When you reach the line that contains "[Summer 2014 Bedroom/Office" in the data below, start reproducing lines exactly, and stop after the line that contains "Home (115, 2339)".
─── Records supplied
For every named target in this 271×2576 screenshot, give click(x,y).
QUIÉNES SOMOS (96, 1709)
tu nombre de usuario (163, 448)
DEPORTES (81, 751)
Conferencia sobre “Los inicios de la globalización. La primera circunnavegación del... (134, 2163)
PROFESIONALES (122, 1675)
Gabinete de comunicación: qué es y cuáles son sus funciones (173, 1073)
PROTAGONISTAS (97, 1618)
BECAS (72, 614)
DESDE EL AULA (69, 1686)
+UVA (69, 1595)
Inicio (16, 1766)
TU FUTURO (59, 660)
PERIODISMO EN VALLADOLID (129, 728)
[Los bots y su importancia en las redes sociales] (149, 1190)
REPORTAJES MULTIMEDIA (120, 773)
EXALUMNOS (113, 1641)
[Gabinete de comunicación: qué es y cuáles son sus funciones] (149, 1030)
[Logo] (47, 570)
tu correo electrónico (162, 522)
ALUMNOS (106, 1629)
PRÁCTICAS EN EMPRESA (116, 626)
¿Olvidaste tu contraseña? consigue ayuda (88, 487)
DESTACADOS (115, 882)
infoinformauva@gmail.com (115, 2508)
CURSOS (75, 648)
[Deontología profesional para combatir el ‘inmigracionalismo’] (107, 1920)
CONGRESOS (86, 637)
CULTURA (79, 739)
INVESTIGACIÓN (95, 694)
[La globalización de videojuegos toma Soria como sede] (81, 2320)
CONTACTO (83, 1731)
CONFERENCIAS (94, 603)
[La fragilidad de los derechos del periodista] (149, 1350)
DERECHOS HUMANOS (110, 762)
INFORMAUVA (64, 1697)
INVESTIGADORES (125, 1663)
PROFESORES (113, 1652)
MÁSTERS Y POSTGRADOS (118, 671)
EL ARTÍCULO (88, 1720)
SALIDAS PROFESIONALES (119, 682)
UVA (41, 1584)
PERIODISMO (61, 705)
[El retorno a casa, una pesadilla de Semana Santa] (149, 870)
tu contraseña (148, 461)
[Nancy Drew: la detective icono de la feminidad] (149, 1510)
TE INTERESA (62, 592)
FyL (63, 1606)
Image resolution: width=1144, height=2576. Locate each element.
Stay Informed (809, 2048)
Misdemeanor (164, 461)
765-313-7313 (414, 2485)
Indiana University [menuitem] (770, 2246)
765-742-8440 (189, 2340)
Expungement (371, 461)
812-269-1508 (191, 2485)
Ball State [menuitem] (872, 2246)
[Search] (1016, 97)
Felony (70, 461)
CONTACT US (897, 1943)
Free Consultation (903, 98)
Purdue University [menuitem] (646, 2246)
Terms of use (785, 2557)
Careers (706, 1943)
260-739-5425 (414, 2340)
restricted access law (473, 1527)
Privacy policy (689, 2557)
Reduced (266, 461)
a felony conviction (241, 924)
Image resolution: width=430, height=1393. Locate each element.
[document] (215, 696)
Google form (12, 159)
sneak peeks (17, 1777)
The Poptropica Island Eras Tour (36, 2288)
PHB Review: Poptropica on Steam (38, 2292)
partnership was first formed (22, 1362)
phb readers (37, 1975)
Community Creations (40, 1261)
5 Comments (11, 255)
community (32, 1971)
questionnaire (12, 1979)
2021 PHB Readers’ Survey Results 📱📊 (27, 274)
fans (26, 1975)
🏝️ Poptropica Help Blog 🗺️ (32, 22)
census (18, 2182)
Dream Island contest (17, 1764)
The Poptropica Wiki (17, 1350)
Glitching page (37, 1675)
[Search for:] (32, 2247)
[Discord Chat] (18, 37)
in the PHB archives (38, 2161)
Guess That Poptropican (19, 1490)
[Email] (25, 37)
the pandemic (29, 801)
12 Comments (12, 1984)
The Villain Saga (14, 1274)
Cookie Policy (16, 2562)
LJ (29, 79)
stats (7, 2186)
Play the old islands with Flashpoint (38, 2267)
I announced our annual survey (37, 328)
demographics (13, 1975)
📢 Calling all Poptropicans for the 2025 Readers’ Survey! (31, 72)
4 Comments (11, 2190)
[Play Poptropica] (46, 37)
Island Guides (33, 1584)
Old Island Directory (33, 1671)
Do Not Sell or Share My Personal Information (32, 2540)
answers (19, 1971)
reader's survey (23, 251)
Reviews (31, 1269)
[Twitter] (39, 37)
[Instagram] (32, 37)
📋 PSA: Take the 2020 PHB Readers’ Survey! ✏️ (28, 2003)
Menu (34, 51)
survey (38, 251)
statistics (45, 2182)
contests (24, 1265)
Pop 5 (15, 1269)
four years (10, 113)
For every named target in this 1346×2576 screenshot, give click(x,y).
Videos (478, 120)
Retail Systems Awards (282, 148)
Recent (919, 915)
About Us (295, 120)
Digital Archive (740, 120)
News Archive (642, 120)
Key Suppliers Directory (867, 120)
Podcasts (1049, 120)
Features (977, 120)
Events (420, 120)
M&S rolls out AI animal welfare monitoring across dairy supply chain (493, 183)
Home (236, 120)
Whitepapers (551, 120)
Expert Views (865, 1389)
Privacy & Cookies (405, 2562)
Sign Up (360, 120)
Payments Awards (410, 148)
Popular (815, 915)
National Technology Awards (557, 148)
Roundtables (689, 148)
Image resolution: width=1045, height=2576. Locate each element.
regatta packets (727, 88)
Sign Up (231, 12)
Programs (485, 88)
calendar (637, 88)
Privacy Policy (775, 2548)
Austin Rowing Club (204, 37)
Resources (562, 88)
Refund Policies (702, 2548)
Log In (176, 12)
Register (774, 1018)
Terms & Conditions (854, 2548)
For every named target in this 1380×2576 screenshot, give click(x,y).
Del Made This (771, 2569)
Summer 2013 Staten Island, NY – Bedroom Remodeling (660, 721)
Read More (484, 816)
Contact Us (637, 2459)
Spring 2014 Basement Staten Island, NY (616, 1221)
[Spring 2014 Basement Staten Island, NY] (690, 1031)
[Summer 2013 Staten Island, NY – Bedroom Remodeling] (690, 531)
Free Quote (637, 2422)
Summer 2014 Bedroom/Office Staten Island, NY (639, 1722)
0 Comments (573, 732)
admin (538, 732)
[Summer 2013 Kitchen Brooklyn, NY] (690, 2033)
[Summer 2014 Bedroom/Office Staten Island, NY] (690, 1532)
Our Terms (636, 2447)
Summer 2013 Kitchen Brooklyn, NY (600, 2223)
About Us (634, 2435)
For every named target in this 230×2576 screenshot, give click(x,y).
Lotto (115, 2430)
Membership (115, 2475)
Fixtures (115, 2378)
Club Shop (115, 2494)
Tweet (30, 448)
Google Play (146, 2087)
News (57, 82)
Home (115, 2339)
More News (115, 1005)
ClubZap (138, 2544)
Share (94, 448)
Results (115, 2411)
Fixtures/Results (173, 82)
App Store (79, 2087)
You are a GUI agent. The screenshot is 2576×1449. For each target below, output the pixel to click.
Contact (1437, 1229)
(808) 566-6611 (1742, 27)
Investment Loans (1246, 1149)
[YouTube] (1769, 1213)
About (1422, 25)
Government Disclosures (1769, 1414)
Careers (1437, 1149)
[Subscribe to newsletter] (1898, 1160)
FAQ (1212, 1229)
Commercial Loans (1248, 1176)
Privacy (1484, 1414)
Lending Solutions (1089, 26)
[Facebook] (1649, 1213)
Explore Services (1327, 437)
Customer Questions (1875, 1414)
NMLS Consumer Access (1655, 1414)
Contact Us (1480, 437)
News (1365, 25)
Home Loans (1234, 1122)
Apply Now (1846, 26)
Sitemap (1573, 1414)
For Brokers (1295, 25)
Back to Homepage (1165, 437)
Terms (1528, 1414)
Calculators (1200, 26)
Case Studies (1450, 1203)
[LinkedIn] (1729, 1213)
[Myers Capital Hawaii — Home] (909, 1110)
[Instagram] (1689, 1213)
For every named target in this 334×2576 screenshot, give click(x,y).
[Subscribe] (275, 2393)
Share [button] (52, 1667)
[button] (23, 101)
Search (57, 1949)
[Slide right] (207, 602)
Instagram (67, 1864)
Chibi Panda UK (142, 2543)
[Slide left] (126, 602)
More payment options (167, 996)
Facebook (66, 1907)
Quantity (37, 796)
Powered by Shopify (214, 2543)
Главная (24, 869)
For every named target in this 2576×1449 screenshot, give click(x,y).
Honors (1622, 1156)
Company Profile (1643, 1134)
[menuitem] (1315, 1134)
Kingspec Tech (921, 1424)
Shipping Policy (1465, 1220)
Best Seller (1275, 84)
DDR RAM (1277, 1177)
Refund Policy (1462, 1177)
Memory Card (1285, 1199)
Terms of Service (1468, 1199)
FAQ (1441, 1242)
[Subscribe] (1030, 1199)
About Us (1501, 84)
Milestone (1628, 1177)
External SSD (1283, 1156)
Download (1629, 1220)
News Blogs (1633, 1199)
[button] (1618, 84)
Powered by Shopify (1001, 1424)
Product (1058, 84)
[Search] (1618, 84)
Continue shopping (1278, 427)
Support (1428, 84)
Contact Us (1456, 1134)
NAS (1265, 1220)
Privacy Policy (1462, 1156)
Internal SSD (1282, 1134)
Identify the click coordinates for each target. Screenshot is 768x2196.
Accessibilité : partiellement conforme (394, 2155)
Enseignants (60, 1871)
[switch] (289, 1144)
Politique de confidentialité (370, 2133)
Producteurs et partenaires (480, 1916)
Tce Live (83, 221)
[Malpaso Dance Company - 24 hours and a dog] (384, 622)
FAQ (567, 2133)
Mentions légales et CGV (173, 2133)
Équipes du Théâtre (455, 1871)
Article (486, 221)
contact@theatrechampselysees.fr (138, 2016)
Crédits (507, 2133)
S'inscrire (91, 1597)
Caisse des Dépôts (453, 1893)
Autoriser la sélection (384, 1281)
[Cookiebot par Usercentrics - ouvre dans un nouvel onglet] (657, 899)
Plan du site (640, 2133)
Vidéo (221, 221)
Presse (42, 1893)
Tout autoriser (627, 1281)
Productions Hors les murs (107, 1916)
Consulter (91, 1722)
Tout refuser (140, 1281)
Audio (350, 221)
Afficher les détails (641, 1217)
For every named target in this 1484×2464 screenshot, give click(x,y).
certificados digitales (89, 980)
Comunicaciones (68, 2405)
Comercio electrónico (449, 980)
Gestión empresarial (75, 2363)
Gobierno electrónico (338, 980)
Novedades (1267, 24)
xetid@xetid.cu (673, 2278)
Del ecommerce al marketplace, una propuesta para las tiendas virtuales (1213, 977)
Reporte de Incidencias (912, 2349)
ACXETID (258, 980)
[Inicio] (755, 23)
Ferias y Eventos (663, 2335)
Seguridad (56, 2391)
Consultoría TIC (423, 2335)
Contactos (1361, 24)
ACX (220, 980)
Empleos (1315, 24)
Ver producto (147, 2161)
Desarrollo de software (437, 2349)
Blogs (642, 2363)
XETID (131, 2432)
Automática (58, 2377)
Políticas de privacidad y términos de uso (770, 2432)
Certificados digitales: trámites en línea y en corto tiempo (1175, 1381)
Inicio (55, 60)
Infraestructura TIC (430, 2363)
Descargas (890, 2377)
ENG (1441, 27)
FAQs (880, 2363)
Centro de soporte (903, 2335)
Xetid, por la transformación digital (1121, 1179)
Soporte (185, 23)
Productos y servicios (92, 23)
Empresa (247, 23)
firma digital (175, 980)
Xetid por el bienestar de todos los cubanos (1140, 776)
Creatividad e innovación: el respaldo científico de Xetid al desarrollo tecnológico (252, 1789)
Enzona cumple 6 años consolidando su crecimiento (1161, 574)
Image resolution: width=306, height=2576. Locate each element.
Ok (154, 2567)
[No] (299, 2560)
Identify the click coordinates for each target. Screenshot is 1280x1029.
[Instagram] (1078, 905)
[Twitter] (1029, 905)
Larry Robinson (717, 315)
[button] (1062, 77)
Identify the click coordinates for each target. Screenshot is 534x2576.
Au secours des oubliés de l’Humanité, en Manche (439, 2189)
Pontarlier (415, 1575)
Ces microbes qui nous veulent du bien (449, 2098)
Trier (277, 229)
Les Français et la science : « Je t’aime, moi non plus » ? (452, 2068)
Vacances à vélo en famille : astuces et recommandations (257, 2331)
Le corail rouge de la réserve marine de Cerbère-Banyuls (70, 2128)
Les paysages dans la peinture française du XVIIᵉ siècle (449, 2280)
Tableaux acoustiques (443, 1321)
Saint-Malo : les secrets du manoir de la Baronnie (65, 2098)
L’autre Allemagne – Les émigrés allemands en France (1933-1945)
──────
▶ _Result of this task_
[Summer 2014 Bedroom/Office Staten Island, NY] (690, 1532)
Our Terms (636, 2447)
Summer 2013 Kitchen Brooklyn, NY (600, 2223)
About Us (634, 2435)
For every named target in this 230×2576 screenshot, give click(x,y).
Lotto (115, 2430)
Membership (115, 2475)
Fixtures (115, 2378)
Club Shop (115, 2494)
Tweet (30, 448)
Google Play (146, 2087)
News (57, 82)
Home (115, 2339)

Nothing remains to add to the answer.